:: THE DATA ::
◇ ◇ ◇ ◇
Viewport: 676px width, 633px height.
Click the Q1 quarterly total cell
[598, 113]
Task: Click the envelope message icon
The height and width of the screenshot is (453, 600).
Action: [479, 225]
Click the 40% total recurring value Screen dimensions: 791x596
◇ ◇ ◇ ◇
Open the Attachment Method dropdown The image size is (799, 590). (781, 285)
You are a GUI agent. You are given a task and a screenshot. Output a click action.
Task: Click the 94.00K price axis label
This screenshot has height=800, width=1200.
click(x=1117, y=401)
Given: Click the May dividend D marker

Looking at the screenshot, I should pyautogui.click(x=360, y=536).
◇ ◇ ◇ ◇
:: WHAT NEEDS TO BE DONE ::
Select and copy each line in the entries above that contains the string "height". Case counts.

:: OUTPUT OF THE EXERCISE ::
Viewport: 676px width, 633px height.
The height and width of the screenshot is (453, 600).
This screenshot has height=800, width=1200.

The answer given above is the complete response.